Test 3: Full Integration Test

Process a single transcript through the app and check:

Quality Score > 0.00 ✓
Structured data extracted ✓
No DynamicCache errors in logs ✓

Understanding Quality Score 0.00

If you see Quality Score: 0.00 for all transcripts, it means:

Cause: LLM analysis is failing (likely due to this error)

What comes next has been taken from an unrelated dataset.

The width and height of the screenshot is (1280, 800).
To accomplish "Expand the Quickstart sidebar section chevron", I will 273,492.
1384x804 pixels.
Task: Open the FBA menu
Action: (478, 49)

How Quality Score is calculated (validation.py):

def validate_transcript_quality(full_text, structured_data, interviewee_type):
    score = 0.0

    # Text length check (0.3 points)
    if len(full_text) > 100: score += 0.3

    # Structured data check (0.4 points)
    if has_structured_data: score += 0.4

    # Specificity check (0.3 points)
    if has_specific_terms: score += 0.3

    return score, issues

If LLM fails:

full_text = "[Error] Local model failed: ..."
structured_data = {} (empty)
Result: Score = 0.00

Fix: Resolve the DynamicCache error → LLM works → Quality Score improves to 0.7-1.0

Prevention & Best Practices

1. Pin Dependency Versions

In requirements.txt:

transformers>=4.36.0,<5.0.0
torch>=2.1.0,<2.3.0

Why: Ensures compatible versions are installed together

2. Use Virtual Environments

python -m venv venv
source venv/bin/activate  # Linux/Mac
# or
venv\Scripts\activate  # Windows
pip install -r requirements.txt

Why: Isolates dependencies, prevents conflicts with other projects

3. Regular Updates

pip install --upgrade transformers torch accelerate

When:

After any error
Monthly maintenance
Before deploying to production

4. Prefer Cloud APIs for Production

For production deployments:

Use HuggingFace API for reliability
Use LMStudio for on-premise/offline requirements
Avoid local transformers unless you control the environment

Environment-Specific Notes

Docker / HuggingFace Spaces

# In Dockerfile or requirements
RUN pip install transformers>=4.36.0 torch>=2.1.0 accelerate

Windows

# Install in PowerShell with admin rights
pip install --upgrade transformers torch accelerate

Linux / WSL

pip3 install --upgrade transformers torch accelerate

macOS

pip3 install --upgrade transformers torch accelerate

Still Having Issues?

Debug Mode

Enable detailed logging:

import os
os.environ["DEBUG_MODE"] = "True"

Then check logs for detailed error messages.

Check Full Error Stack

Look for the full traceback in console output:

ERROR: Local model error: 'DynamicCache' object has no attribute 'seen_tokens'
Traceback (most recent call last):
  File "llm.py", line 459, in query_llm_local
    outputs = query_llm_local.model.generate(...)
  ...

Contact Support

If the issue persists:

Run diagnostic script: python fix_local_model.py
Capture full logs
Note your environment:
- OS (Windows/Linux/Mac)
- Python version
- Transformers version
- PyTorch version
Report issue with logs

Summary Checklist

Updated transformers: pip install --upgrade transformers
Verified version: python -c "import transformers; print(transformers.__version__)"
Applied code fix (use_cache=False) - already done in llm.py
Tested with sample transcript
Quality Score > 0.00 ✓
OR: Switched to HF API / LMStudio instead

If all checked: ✓ Problem solved!

If still failing: Use HF API or LMStudio (Solutions 2-3 above)

Related Files

llm.py - Contains the fix (lines 460-480)
fix_local_model.py - Diagnostic script
requirements.txt - Dependency versions
ENHANCEMENTS.md - Recent improvements documentation

Technical Details (For Developers)

Why `use_cache=False` Works

Normal generation with caching:

# Step 1: Generate token 1
cache = DynamicCache()  # Create cache
cache.seen_tokens = 1   # Track position

# Step 2: Generate token 2
cache.seen_tokens = 2   # Update position
# ... uses previous key/values from cache

# Faster but requires cache.seen_tokens attribute

Generation without caching:

# Step 1: Generate token 1
# No cache used

# Step 2: Generate token 2
# Recompute everything from scratch

# Slower (~10-20%) but no cache dependencies

Future Improvements

We're monitoring:

Transformers library updates
Alternative caching implementations
Model-specific optimizations

Stay updated: Check ENHANCEMENTS.md for latest improvements.